Marty Dick · Ständerat · Tessin · Freisinnig-demokratische Fraktion · 2009-03-12
Wortprotokoll
J'aimerais réagir au sujet de ce que Monsieur Germann a dit. Il a parlé de l'intervention de Staline dans la guerre d'Espagne, comme si cette intervention avait privé le camp républicain de toute légitimité et de tout idéal. Je lui rappelle simplement que si aujourd'hui nous sommes libres, c'est aussi grâce à l'intervention de Staline dans la Deuxième Guerre mondiale. Je vous rappelle que pour un soldat américain mort, cent soldats russes sont morts. Et aujourd'hui il est historiquement prouvé que, sans l'intervention de l'Armée rouge dans la Deuxième Guerre mondiale, on n'aurait pas pu anéantir le fléau nazi.
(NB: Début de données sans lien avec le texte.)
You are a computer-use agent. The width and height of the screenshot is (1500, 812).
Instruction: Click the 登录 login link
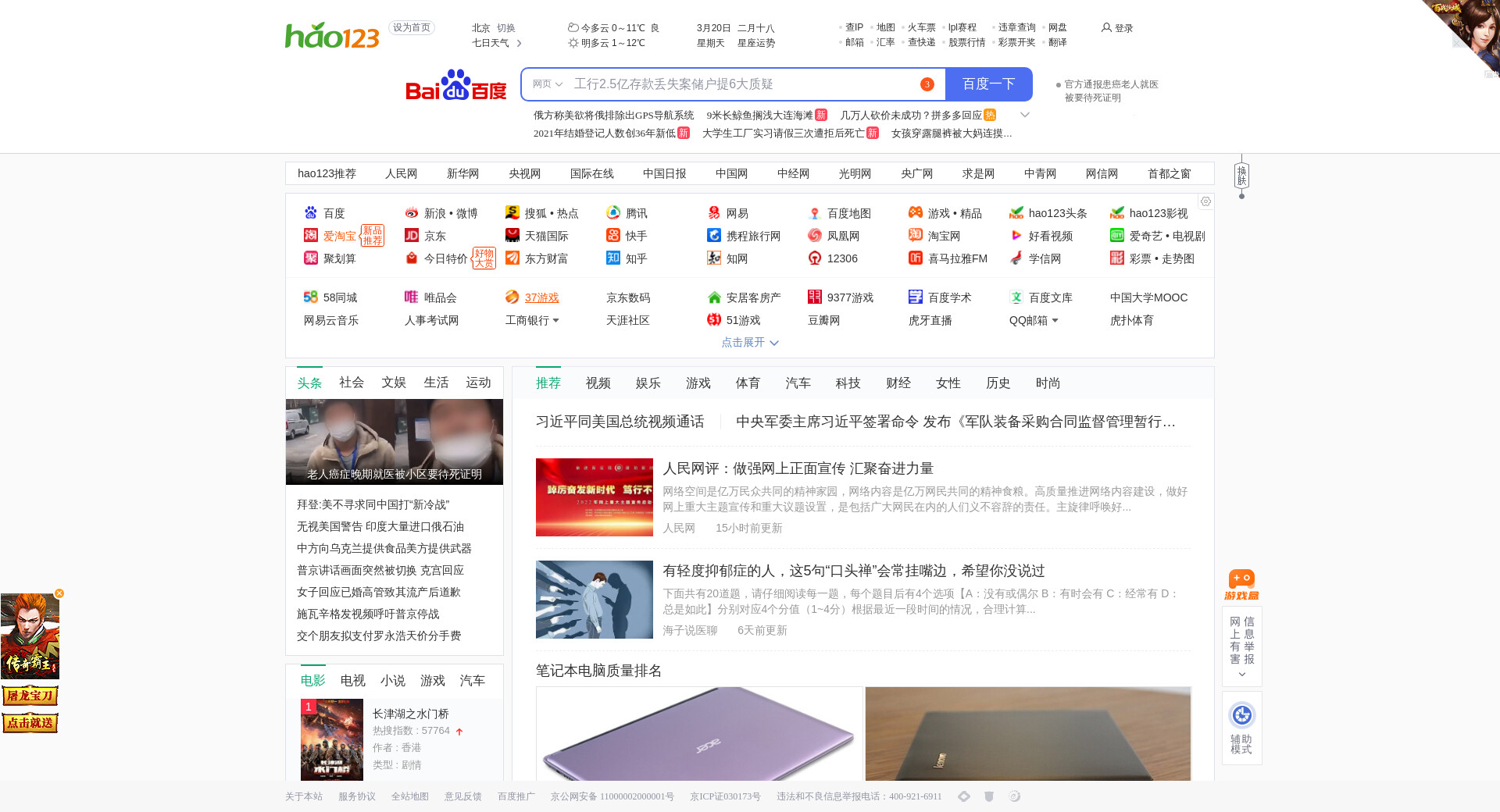1117,28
Dans chaque conflit armé, on commet des deux côtés des excès, des abus et des choses horribles. Du côté nazi on sait très bien ce qu'il s'est passé, mais je vous rappelle le bombardement de Dresde, qui était totalement inutile et qui constitue, selon le droit actuel, certainement un crime de guerre. Il faut donc faire attention avec les jugements simplistes du type: "Parce que Staline était de leur côté, les Républicains ont perdu toute légitimité."
Aujourd'hui, nous devons simplement décider si les Suisses qui ont été condamnés pour avoir été volontaires durant la guerre civile espagnole doivent être réhabilités ou non. Je crois pour ma part qu'il n'y a plus aucun doute - et je remercie Monsieur Inderkum pour son intervention absolument magistrale sur ces aspects du problème - que ces personnes sont intervenues dans un esprit idéaliste, pour sauver des valeurs, pour payer de leur personne. Je crois que cela mérite le respect. Une société libérale et responsable comme la nôtre, même avec du retard, devrait pouvoir reconnaître cet engagement en faveur d'idéaux.
Nous avons aussi, alors, condamné des gens qui ont aidé des réfugiés juifs à trouver asile en Suisse pendant la Deuxième guerre mondiale; nous les avons considérés comme des délinquants. Avec retard, nous avons aussi reconnu que ces personnes sont intervenues motivées par un idéal. C'est de cela qu'il s'agit aujourd'hui.